As adventurous as they might have been to me, Times Square’s neon marquees and billboards on a weekday night might have been just an extension of the newsstand for Johnny, a part of his system that had preceded us over on the subway from Brooklyn. All he needed was the name of the theater we were passing to recite its history back to the Barrymores, Cornells, and Cohans. Titles of plays that hadn’t lasted more than a week weren’t his strong suit, but he hadn’t forgotten how he had laughed at “the one where they drop all the plates on the butler in the first act” and cringed at “the one where the saloon girl falls in love with the cop who’s always trying to roust her.” He might not have remembered the actors who had played the butler and the saloon girl, but I remember it was on these outings that I saw that the likes of Paul Newman, Sidney Poitier, and Geraldine Page had existences outside of celluloid and that Arthur Miller, Tennessee Williams, and Eugene O’Neill weren’t just classroom names for a study of Great American Plays. Not to say that there weren’t discomfiting moments. Drug addiction, abortion, and castration weren’t Bert Lahr, and every time they emerged as a salient plot point, Johnny shifted uneasily in his seat in admission of his moral turpitude for exposing the teenager to their existence. But almost always his verdict was the same on the trip back home: “Some rough stuff there, but the actors were damn good.”

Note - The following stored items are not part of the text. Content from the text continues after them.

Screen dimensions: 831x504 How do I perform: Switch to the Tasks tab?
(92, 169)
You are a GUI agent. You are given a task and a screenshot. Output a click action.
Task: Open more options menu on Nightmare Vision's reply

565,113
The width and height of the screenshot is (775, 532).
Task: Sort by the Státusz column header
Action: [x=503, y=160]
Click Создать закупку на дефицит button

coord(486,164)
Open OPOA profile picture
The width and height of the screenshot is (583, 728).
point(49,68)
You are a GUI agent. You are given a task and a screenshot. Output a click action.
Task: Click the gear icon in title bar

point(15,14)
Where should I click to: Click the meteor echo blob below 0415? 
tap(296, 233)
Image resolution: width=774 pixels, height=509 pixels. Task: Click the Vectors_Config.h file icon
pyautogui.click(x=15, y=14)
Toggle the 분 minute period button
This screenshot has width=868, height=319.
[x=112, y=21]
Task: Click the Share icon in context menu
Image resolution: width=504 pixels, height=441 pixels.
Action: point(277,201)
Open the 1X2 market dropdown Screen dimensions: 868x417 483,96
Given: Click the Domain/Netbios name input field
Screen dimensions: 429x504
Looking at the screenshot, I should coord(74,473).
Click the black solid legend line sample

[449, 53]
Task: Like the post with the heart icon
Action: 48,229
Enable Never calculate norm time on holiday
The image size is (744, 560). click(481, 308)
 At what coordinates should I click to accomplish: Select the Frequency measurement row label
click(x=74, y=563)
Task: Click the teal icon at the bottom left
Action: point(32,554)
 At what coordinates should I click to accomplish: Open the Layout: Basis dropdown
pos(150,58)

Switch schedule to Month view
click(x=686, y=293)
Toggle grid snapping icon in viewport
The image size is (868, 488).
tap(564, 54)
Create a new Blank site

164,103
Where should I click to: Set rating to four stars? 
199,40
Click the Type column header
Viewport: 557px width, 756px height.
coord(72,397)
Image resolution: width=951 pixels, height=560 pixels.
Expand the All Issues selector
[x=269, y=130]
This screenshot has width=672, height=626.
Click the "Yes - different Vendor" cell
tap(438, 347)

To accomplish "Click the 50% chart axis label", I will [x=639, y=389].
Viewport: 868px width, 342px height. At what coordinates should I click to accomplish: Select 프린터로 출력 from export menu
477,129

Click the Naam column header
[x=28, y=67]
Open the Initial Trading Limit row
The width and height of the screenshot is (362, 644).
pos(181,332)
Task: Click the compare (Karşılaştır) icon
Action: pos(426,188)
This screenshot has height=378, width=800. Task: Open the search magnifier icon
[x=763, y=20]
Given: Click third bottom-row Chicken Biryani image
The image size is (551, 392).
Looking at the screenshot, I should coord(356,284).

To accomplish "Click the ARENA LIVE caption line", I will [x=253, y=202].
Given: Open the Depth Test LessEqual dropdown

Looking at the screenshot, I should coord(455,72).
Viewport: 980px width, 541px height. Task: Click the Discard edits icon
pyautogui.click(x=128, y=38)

Where the actors weren’t always damn good, on the other hand, was in the movies. For years, Johnny had caught every major feature that wasn’t a western, a slapstick comedy, or something else that accented action over dialogue. His steady movie-going otherwise was an implicit testament to how basically stagy most Hollywood films were - schematic setups, tit-for-tat dialogue exchanges, and redundant on-screen references to what the characters were doing or about to do. Conversely, when my uncle began complaining that “nobody talks anymore!” and “what the hell are these people doing now?”, it was more instructive than any Martin Scorsese lecture that movies were doing a lot more moving than they once had. From there it was an inevitable decision for Johnny to go to movies less and less frequently since “people don’t say anything interesting anymore.”

What he could never do without, on the other hand, was the radio. Music, ballgames, proto-talk shows - he monitored them practically through his every waking hour, at the stand as well as at home. In his later years of retirement, when Sinatra might have been confused for the name of a new automobile and the talk shows had evolved from the proto- to the paleo-, he was given to calling it “screwball radio,” but he continued listening. And yet it was also radio that most strikingly marked Johnny’s reach beyond total dependence on what entertainment the mass media had to offer. When he went to Ebbets Field or the Polo Grounds, or later Shea Stadium, he relied exclusively on the play-by-play of his companion. Asked once by my father why he never carted along one of the numerous portable radios he kept in his bedroom to keep better abreast of what was going on, he growled “that wouldn’t be going to the game, I may as well stay home.” Then he had his own question: How much of a lead was the runner taking off the base?